Question

How do you simplify $$\tan 4\theta$$ to trigonometric functions of a unit $$\theta$$?

Answer 1

Hint: First of all assume $$4\theta$$ equal to $$2\times 2\theta$$ and consider $$2\theta$$ as x. Now, apply the half angle formula of the tangent function given as: - $$\tan 2x={\displaystyle \frac{2\tan x}{1-{\tan }^{2}x}}$$ and simplify the expression by substituting $$x=2\theta$$. Now, again apply the half angle formula given as: - $$\tan 2\theta ={\displaystyle \frac{2\tan \theta }{1-{\tan }^2\theta }}$$ and simplify the expression further to get the answer.

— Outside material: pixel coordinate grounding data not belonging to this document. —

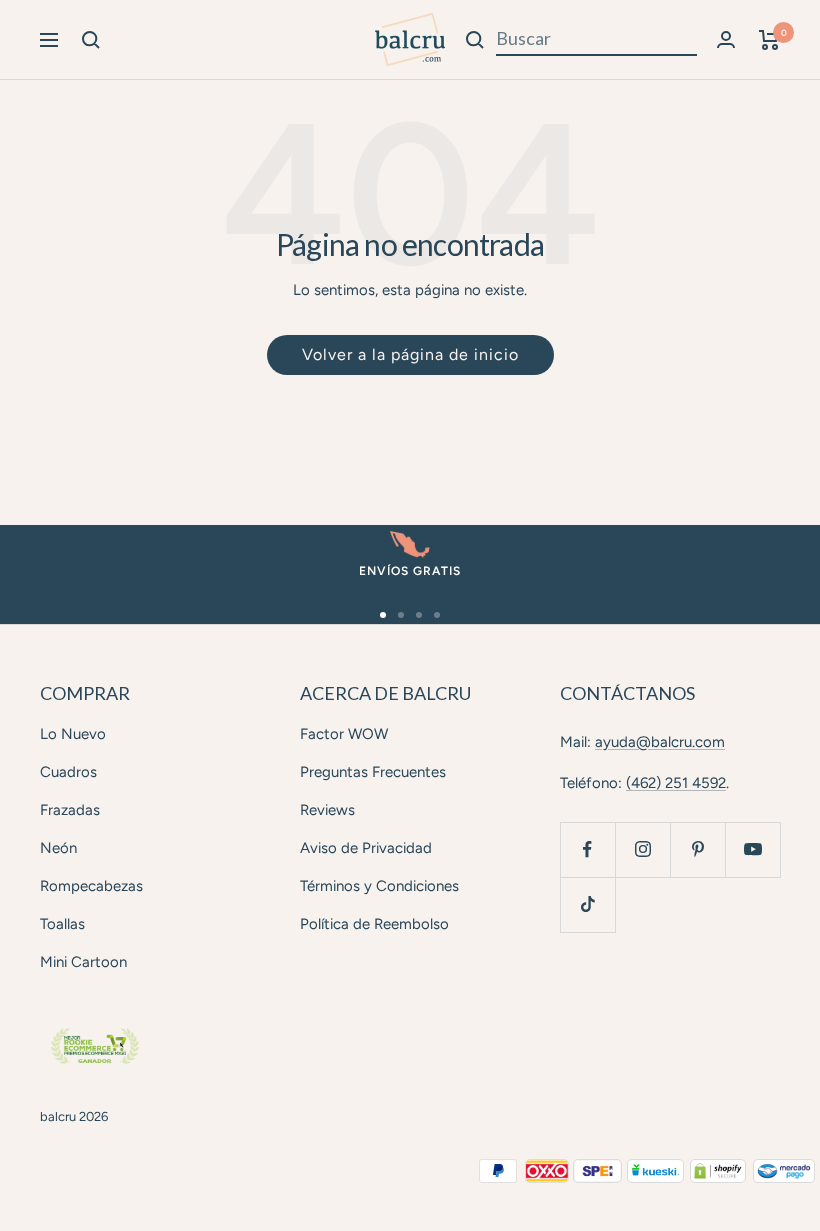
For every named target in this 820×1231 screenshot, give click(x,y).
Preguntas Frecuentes (373, 772)
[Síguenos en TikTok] (587, 904)
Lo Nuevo (73, 734)
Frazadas (70, 810)
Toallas (62, 924)
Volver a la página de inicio (410, 354)
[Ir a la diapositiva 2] (401, 615)
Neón (58, 848)
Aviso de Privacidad (366, 848)
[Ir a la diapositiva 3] (419, 615)
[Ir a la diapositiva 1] (383, 615)
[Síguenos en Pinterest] (697, 849)
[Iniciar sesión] (726, 39)
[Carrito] (769, 40)
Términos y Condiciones (379, 886)
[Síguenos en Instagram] (642, 849)
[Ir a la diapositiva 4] (437, 615)
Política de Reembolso (374, 924)
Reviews (327, 810)
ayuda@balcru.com (660, 742)
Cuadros (68, 772)
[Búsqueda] (91, 40)
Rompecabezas (91, 886)
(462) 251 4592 (676, 783)
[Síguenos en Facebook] (587, 849)
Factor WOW (344, 734)
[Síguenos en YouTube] (752, 849)
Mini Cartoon (83, 962)
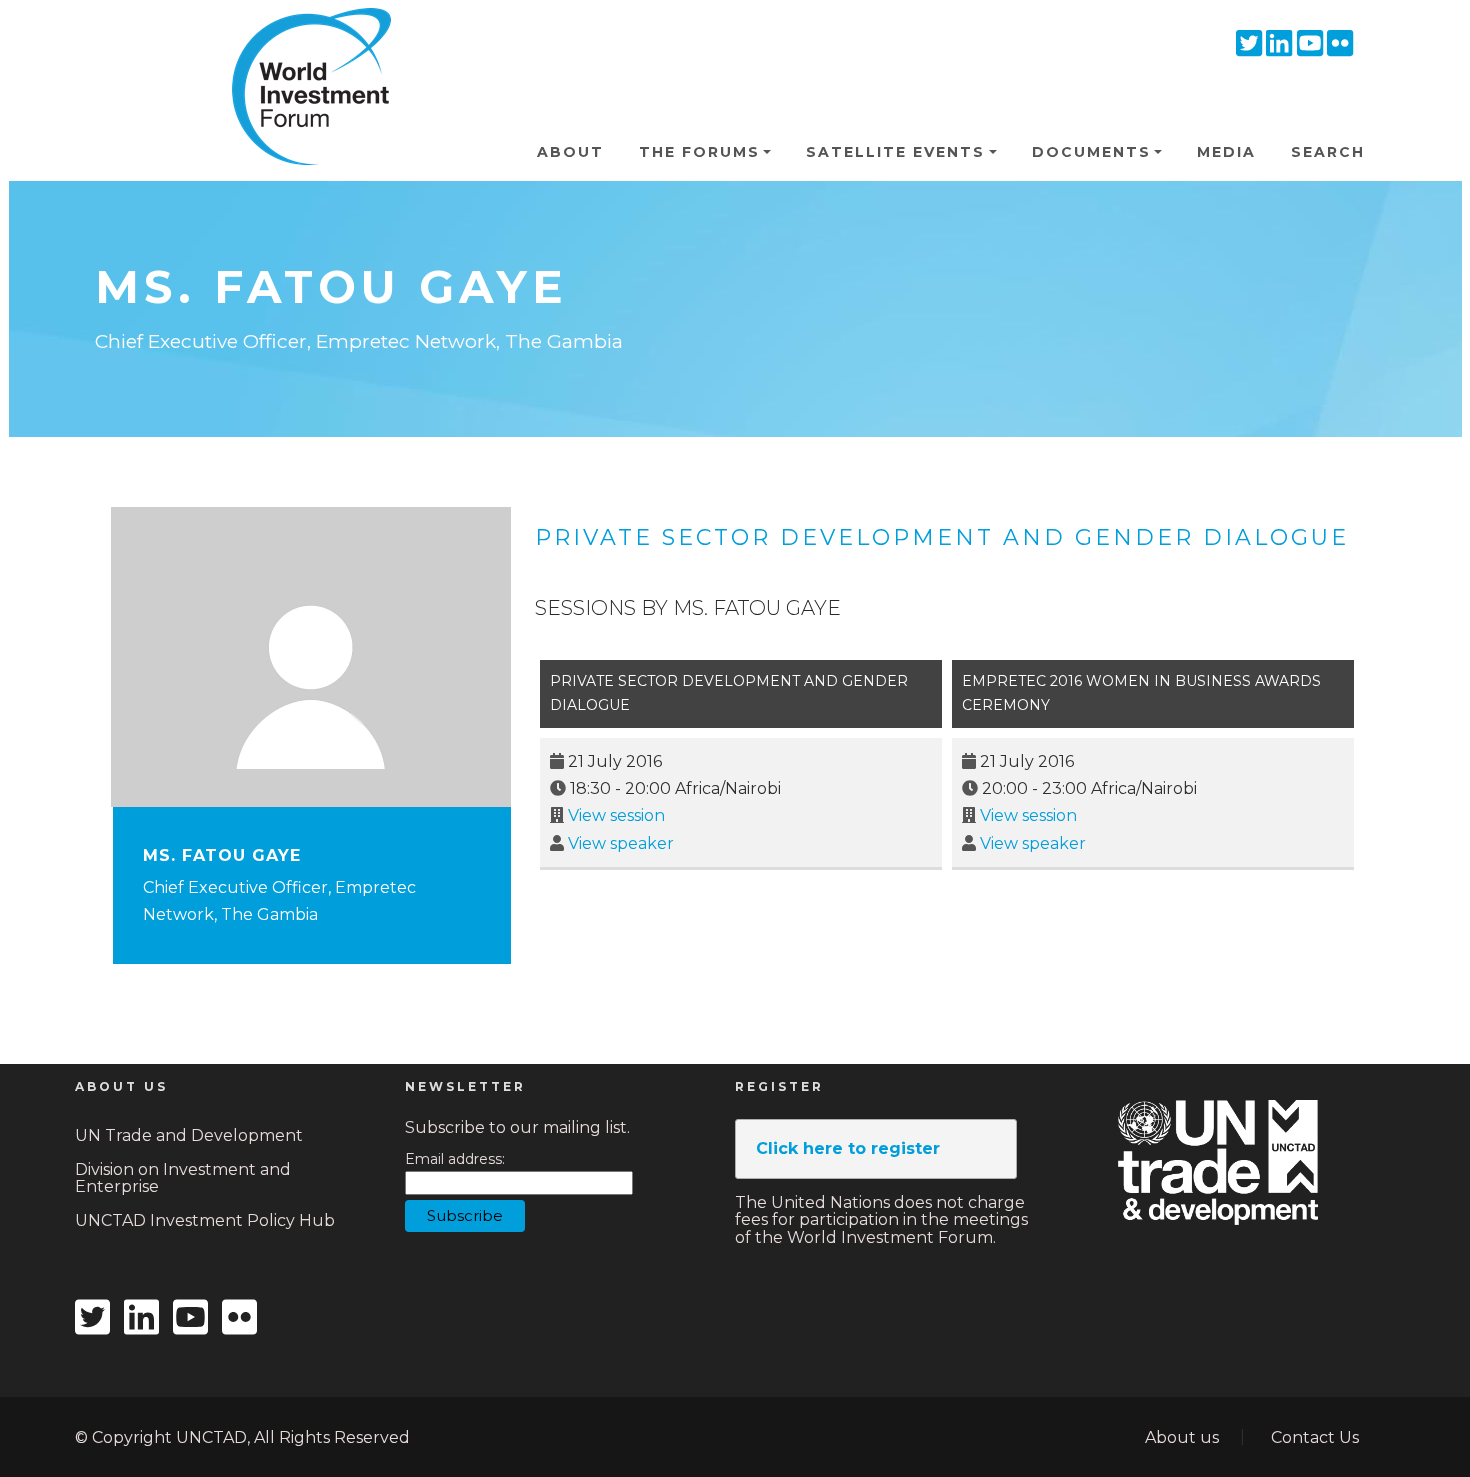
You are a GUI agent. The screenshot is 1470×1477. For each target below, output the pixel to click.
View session (616, 815)
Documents (1091, 152)
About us (1182, 1437)
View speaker (621, 843)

Complete step by step answer:
Here, we have been provided with the trigonometric expression $$\tan 4\theta$$ and we are asked to simplify it in an expression in which we have the terms $$\tan \theta$$ only.
Now, the angle $$4\theta$$ means we have a $$4^{th}$$ multiple of angle $$\theta$$. We can write $$4\theta$$ as $$2\times 2\theta$$. Now, let us assume $$2\theta$$ equal to x, so the angle becomes 2x. Therefore, the expression can be written as: -
$$\Rightarrow \tan 4\theta =\tan 2x$$
Applying the half angle formula given as: - $$\tan 2x={\displaystyle \frac{2\tan x}{1-{\tan }^{2}x}}$$, we get,
$$\Rightarrow \tan 4\theta ={\displaystyle \frac{2\tan x}{1-{\tan }^{2}x}}$$
Substituting $$x=2\theta$$, we get,
$$\Rightarrow \tan 4\theta ={\displaystyle \frac{2\tan 2\theta }{1-{\tan }^{2}2\theta }}$$
Now, again applying the half angle formula given as: - $$\tan 2\theta ={\displaystyle \frac{2\tan \theta }{1-{\tan }^2\theta }}$$, we get,
$$\begin{array}{rl}& \Rightarrow \tan 4\theta ={\displaystyle \frac{2\left({\displaystyle \frac{2\tan \theta }{1-{\tan }^2\theta }}\right)}{1-\tan {\left({\displaystyle \frac{2\tan \theta }{1-{\tan }^2\theta }}\right)}^2}}\\ & \Rightarrow \tan 4\theta ={\displaystyle \frac{\left({\displaystyle \frac{4\tan \theta }{1-{\tan }^2\theta }}\right)}{{\displaystyle \frac{{(1-{\tan }^2\theta )}^2-4{\tan }^2\theta }{{(1-{\tan }^2\theta )}^2}}}}\end{array}$$
On simplification we get,
$$\Rightarrow \tan 4\theta ={\displaystyle \frac{4\tan \theta }{{(1-{\tan }^2\theta )}^2-4{\tan }^2\theta }}\times {\displaystyle \frac{{(1-{\tan }^2\theta )}^2}{(1-{\tan }^2\theta )}}$$
Cancelling the common factors, we get,
$$\begin{array}{rl}& \Rightarrow \tan 4\theta ={\displaystyle \frac{4\tan \theta (1-{\tan }^2\theta )}{1+{\tan }^4\theta -2{\tan }^2\theta -4{\tan }^2\theta }}\\ & \Rightarrow \tan 4\theta ={\displaystyle \frac{4\tan \theta -4{\tan }^3\theta }{1+{\tan }^4\theta -6{\tan }^2\theta }}\end{array}$$
Hence, the above expression is our answer.

Note:
One may note that the half angle formula is derived by using the basic tangent formula given as: - $$\tan (x+y)={\displaystyle \frac{\tan x+\tan y}{1-\tan x\tan y}}$$ where both x and y are considered equal. Note that you can also use the relation $$\tan 4\theta =\tan (\theta +3\theta )$$ to solve the question where $$\tan 3\theta$$ is given as: - $$\tan 3\theta ={\displaystyle \frac{3\tan \theta -{\tan }^3\theta }{1-3{\tan }^2\theta }}$$. It is important for you to remember all the half angle relations of sine, cosine and tangent functions.